# HELP Need advice on house training !



## Granary19 (May 11, 2009)

My youngest dog, Finn, is nearly 6 months old. He got the hang of house training pretty quickly (I used a crate) and has been getting better and better. He has now been clean through the night for about a month and while I'm at home he does all his business outside. 

However, when I am out (even for a short time) he sometimes wees on the kitchen floor or poos inside the front door. He knows he should be going outside (has a dog flap) and he never does it while I'm in the house.

Could this be some sort of separation anxiety ? 

Yesterday I treated my bed to a new mattress topper, bottom sheet, and a new summer quilt. This was topped off with a blanket, freshly washed.
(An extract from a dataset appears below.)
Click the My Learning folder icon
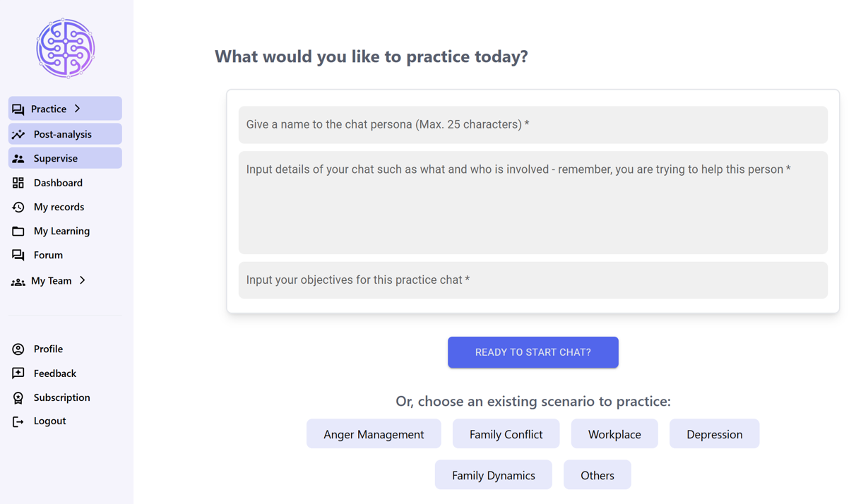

Finn did his business outside this morning but in a 10 minute space where I was distracted he weed right in the middle of the bed. 

I know it seems I'm overacting but it really upset me - I know this is my fault, not his, but I don't know what I'm doing wrong ! He's a very good dog and very well trained in all other areas.... but times like this I feel I'm back to square one.

Do you think this is territory marking ? He's six months old in a couple of weeks and not castrated yet. It would have all been completely new, freshly washed bedding.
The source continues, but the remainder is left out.